About

Built for honest rate math

FreelanceHourly.com is a free tool that helps independent professionals price their work with confidence — accounting for taxes, time, and expenses that most calculators ignore.

Why we built this

Most "hourly rate calculators" online divide a target salary by 2,080 hours. That number is wrong for virtually every freelancer.

It ignores self-employment tax (15.3%, both sides of payroll), the QBI deduction, non-billable administrative time, vacation days, and business expenses.
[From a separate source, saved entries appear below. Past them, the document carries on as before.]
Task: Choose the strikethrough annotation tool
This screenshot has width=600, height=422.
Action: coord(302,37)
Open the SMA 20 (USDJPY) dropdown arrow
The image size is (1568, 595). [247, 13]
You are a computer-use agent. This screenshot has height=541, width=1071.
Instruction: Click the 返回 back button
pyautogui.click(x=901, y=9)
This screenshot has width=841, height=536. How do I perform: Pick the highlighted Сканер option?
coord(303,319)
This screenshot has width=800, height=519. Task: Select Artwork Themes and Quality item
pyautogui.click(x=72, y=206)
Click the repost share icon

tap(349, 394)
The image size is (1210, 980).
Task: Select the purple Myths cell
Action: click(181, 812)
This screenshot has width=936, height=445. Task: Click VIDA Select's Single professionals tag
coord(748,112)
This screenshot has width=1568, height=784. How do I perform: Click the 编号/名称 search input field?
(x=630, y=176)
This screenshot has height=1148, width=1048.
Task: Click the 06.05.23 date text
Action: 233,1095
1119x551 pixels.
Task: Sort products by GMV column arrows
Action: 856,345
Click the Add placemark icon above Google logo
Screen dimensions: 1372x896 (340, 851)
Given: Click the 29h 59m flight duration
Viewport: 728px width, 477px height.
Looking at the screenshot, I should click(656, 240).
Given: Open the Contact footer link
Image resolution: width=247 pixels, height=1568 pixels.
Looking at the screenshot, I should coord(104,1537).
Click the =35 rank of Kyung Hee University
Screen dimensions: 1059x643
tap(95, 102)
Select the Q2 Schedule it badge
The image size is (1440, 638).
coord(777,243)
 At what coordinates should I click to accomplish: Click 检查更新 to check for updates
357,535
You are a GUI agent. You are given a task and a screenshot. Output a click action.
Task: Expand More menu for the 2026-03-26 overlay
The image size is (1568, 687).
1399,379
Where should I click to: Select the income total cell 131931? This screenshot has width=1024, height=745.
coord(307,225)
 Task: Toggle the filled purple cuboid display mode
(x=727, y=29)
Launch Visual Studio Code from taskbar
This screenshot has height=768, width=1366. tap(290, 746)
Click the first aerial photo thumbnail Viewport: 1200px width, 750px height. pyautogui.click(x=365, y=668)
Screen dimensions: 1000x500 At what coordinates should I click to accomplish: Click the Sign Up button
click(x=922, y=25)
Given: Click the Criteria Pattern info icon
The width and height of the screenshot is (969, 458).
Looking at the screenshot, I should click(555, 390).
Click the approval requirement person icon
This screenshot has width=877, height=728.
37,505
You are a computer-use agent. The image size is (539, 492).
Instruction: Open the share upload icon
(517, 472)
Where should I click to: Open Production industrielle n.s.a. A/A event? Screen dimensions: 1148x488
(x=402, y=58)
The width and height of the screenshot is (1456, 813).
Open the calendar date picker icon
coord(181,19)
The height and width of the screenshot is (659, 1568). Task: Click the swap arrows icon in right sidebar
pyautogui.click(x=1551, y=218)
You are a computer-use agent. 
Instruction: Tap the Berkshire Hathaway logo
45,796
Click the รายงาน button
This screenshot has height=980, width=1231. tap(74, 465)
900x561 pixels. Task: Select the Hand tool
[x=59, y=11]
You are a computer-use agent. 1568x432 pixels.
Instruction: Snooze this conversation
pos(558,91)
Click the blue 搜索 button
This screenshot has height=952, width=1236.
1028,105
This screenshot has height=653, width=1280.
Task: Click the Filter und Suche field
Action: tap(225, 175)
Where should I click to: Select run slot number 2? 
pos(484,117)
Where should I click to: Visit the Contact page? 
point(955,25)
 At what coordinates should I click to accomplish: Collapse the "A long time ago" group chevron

The result is that freelancers routinely underprice by 40–60% — and wonder why they're working full-time hours for part-time income.

We built FreelanceHourly.com to fix that with a calculator that uses the actual IRS formula, not a rough estimate.

How the calculation works

Our calculator uses a binary search algorithm to find the exact gross revenue needed to reach your target net income after:

  • Self-employment tax (15.3% on 92.35% of net earnings, per IRS rules)
  • The SE tax deduction (50% of SE tax is deductible)
  • The Qualified Business Income (QBI) deduction (20% of qualified income)
  • The 2026 standard deduction ($16,100 for single filers)
  • Progressive federal income tax brackets (2026 projected rates)
  • Your annual business expenses

From the required gross revenue, we derive your minimum rate. We then apply your profit margin buffer to arrive at your recommended rate — the number you should actually quote to clients.

What we don't do

This calculator does not account for state or local income taxes, which vary significantly by location. It does not provide personalized tax advice. For your specific situation, please consult a certified public accountant (CPA) or tax professional.

Free, forever

FreelanceHourly.com is and will remain free to use. We earn revenue through contextually relevant affiliate partnerships (like Bonsai for invoicing) and advertising. We only recommend tools we'd use ourselves.